While this horrible story was being told him, the Paladin fell into a profound state of thought. After remaining silent for a little while, at the close of it he looked up, and said, "A lady then, it seems, is condemned to death for having been too kind to one lover, while thousands of our sex are playing the gallant with whomsoever they please, and not only go unpunished for it, but are admired! Perish such infamous injustice! The man was a madman who made such a law, and they are little better who maintain it. I hope in God to be able to shew them their error."
The good monks agreed, that their ancestors were very unwise to make such a law, and kings very wrong who could, but would not, put an end to it. So, when the morning came, they speeded their guest on his noble purpose of fighting in the lady's behalf.
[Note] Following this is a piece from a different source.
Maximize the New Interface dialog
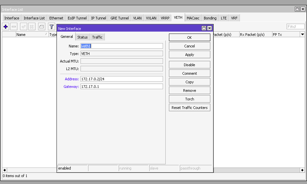[204, 28]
A guide from the abbey took him a short cut through the forest towards the place where the matter was to be decided; but, before they arrived, they heard cries of distress in a dark quarter of the forest, and, turning their horses thither to see what it was, they observed a damsel between two vagabonds, who were standing over her with drawn swords. The moment the wretches saw the new comer, they fled; and Rinaldo, after re-assuring the damsel, and requesting to know what had brought her to a pass so dreadful, made his guide take her up on his horse behind him, in order that they might lose no more time. The damsel, who was very beautiful, could not speak at first, for the horror of what she had expected to undergo; but, on Rinaldo's repeating his request, she at length found words, and, in a voice of great humility, began to relate her story.
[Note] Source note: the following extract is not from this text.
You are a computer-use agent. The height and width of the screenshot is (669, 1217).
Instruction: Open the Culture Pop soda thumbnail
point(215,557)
But before she begins, the poet interferes with an impatient remark.—"Of all the creatures in existence," cries he, "whether they be tame or wild, whether they are in a state of peace or of war, man is the only one that lays violent hands on the female of his species. The bear offers no injury to his; the lioness is safe by the side of the lion; the heifer has no fear of the horns of the bull. What pest of abomination, what fury from hell, has come to disturb, in this respect, the bosom of human kind? Husband and wife deafen one another with injurious speeches, tear one another's faces, bathe the genial bed with tears, nay, some times with bloodshed. In my eyes the man who can allow himself to give a blow to a woman, or to hurt even a hair of her head, is a violater of nature, and a rebel against God; but to poison her, to strangle her, to take the soul out of her body with a knife,—he that can do that, never will I believe him to be a man at all, but a fiend out of hell with a man's face."[3]